Ref: PN05-06
1 April 2005
The Pensions Regulator today published guidance on clearance statements, aimed at those involved in corporate transactions, employers, trustees and professional advisers.
When the Pensions Regulator opens for business on 6 April 2005, it will have new powers under the Pensions Act 2004 to prevent employers avoiding their pension liabilities.
In order to protect the benefits of members of work-based pension schemes, and to reduce the risk of schemes needing to be admitted to the Pension Protection Fund, the regulator will have the power to issue:
Those who are considering corporate transactions which involve companies with defined- benefit schemes can apply to the Pensions Regulator for a clearance statement. This will provide companies with assurance that their transaction does not contravene the anti-avoidance legislation.
David Norgrove, chair of the Pensions Regulator said:
"The best protection for scheme members is a well funded pension scheme with a solvent employer. Pensions are a form of deferred pay, and therefore pension deficits are an unsecured loan by scheme members to the company. Pension schemes in deficit should be treated in the same way as any other material unsecured creditor.
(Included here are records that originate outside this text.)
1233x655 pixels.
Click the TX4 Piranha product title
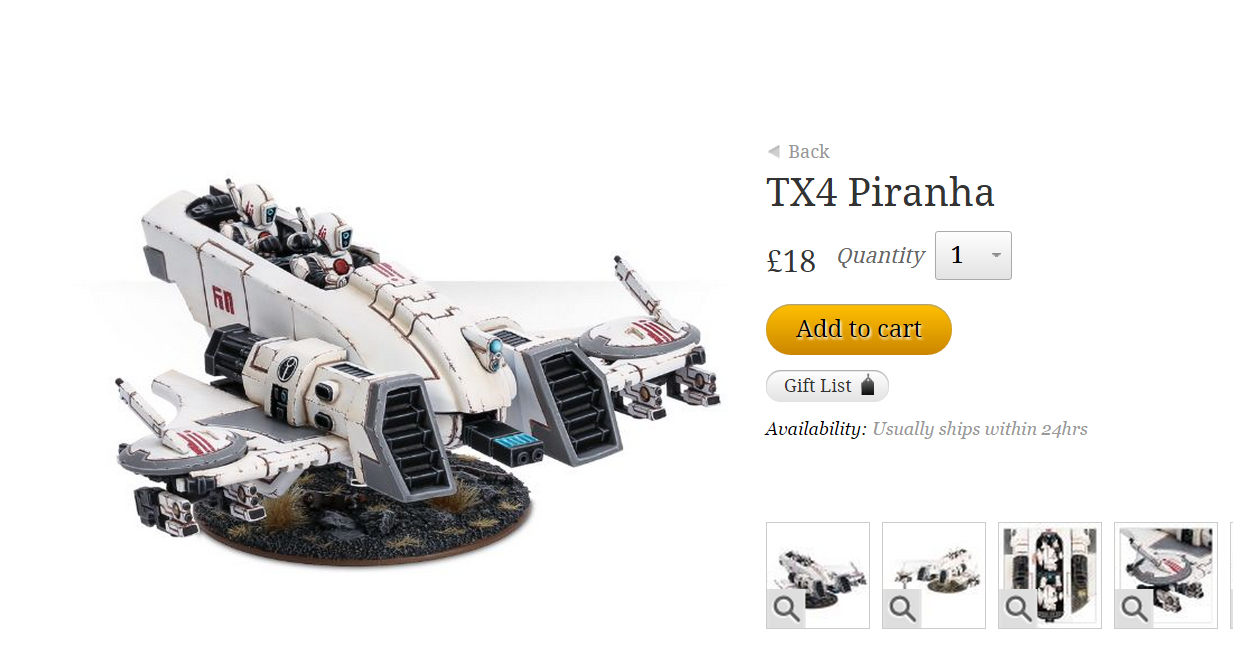(880, 193)
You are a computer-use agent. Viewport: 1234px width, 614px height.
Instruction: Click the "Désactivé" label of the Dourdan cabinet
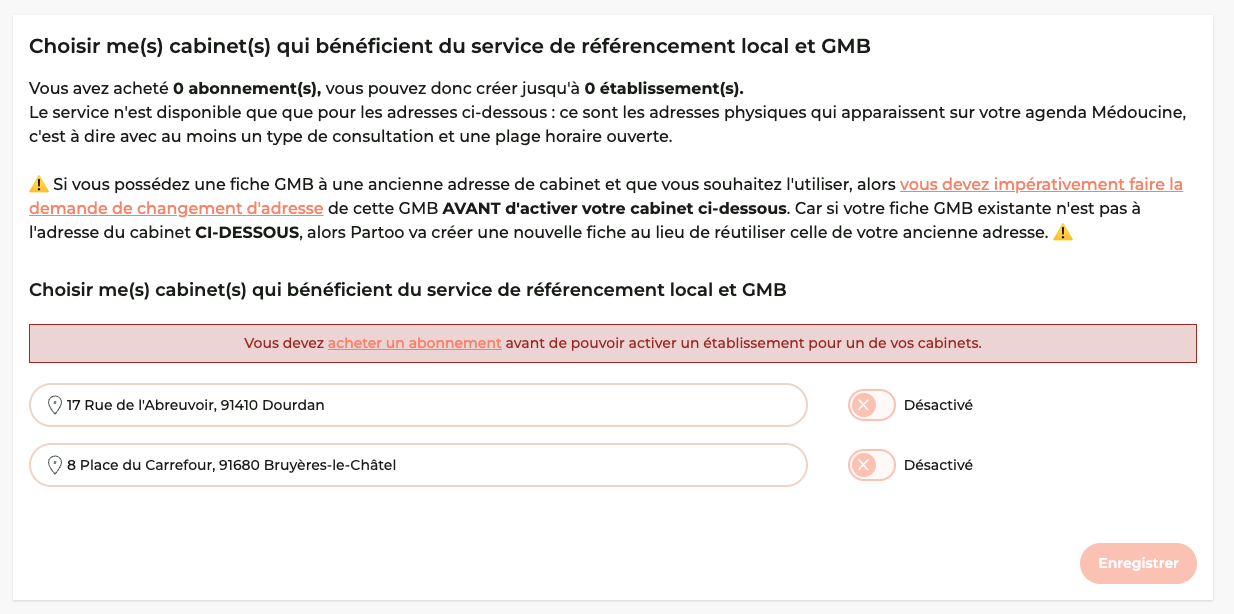pyautogui.click(x=938, y=405)
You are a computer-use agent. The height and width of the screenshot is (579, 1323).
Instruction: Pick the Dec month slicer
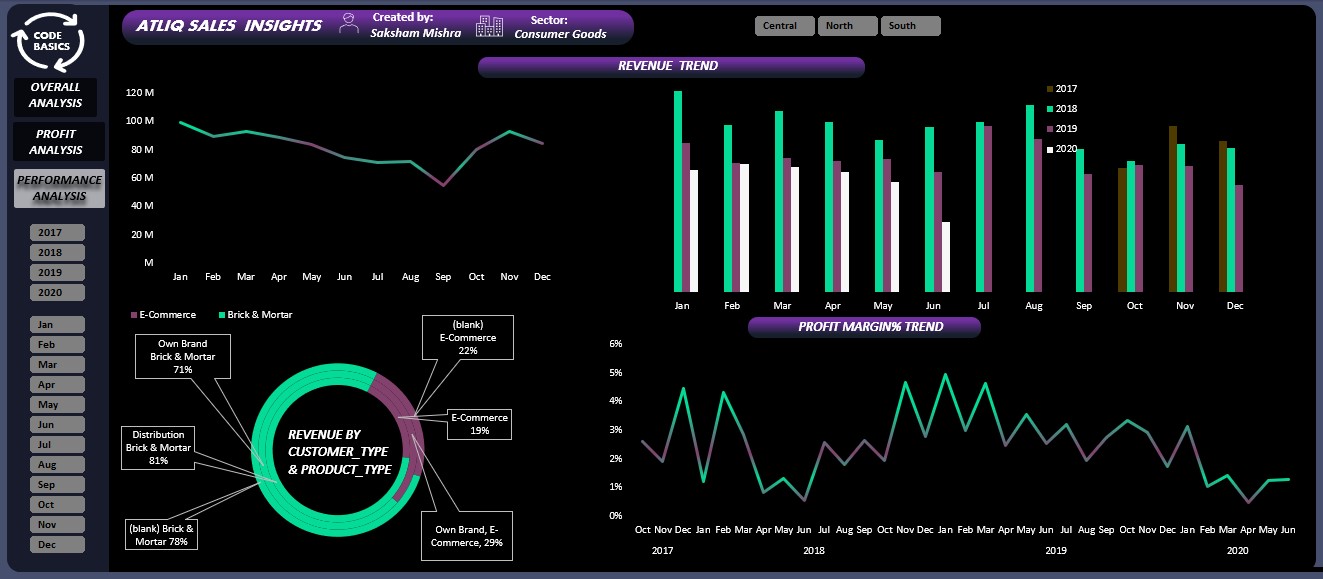pos(57,545)
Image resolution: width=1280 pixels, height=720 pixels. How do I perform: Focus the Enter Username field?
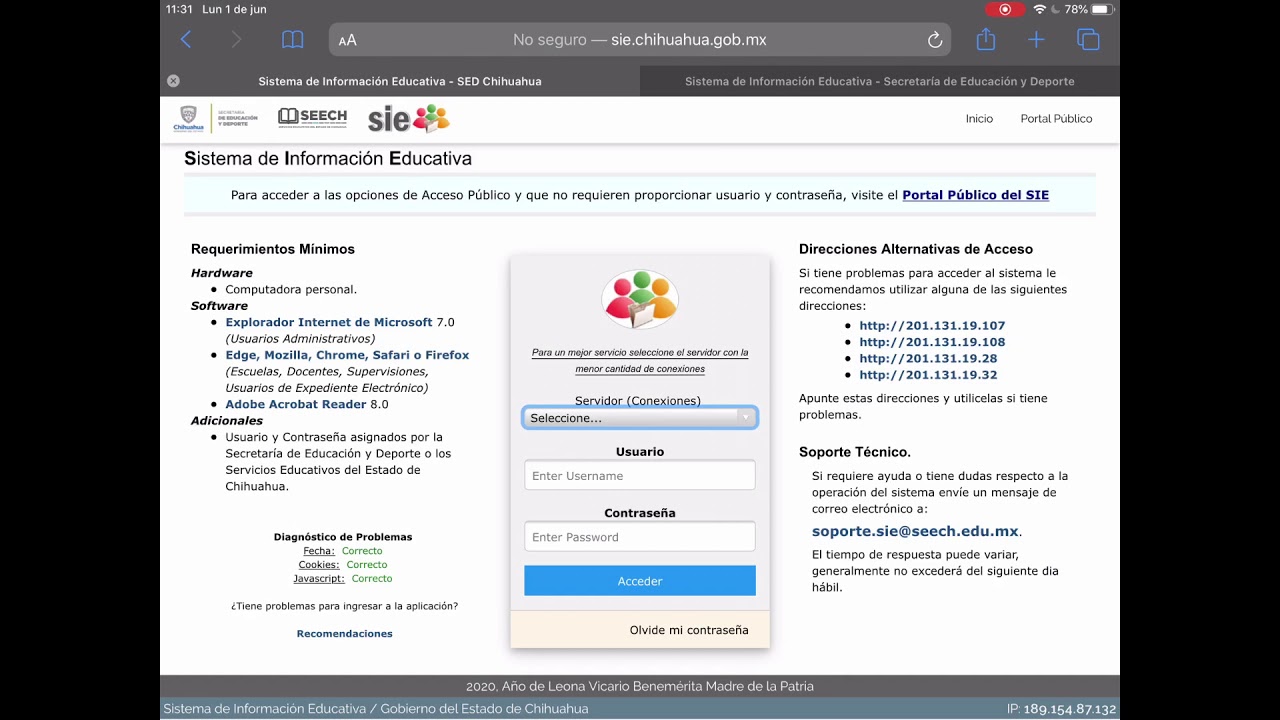point(640,476)
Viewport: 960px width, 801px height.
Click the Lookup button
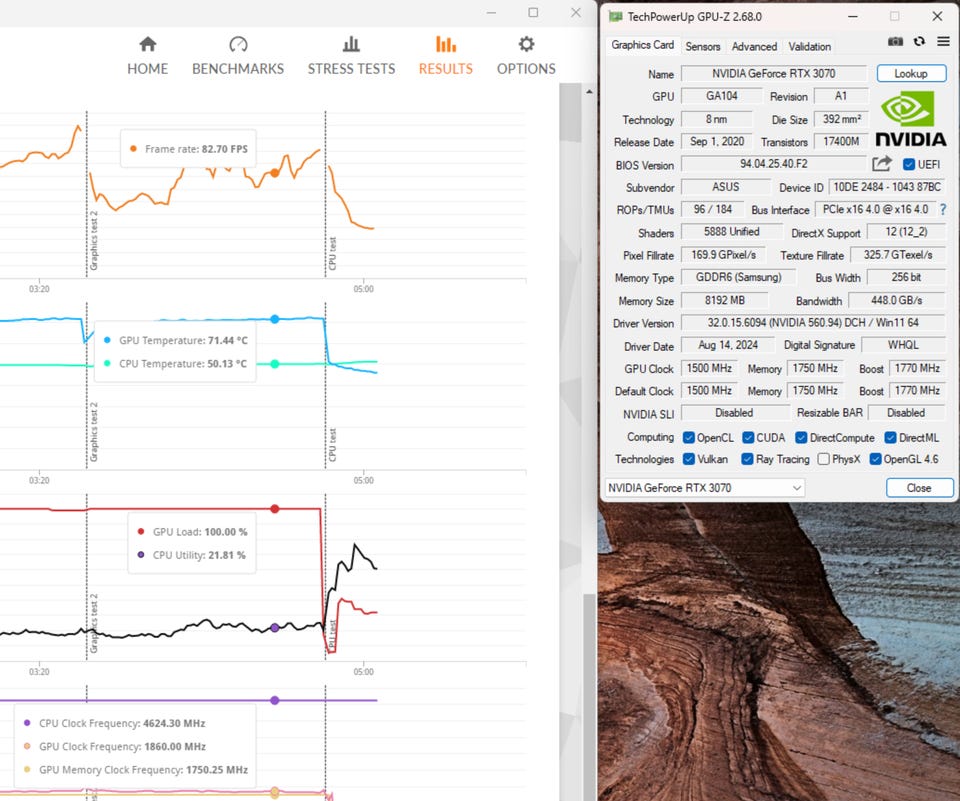coord(910,74)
The new Act empowers the regulator to ensure that schemes are treated as the powerful creditors that they are, and that directors give them the same consideration as other creditors of that scale. However, the regulator will not interfere with normal business activity that has no significant impact on pension schemes. The new guidance on clearance procedures explains the circumstances when they can apply to the regulator for clearance."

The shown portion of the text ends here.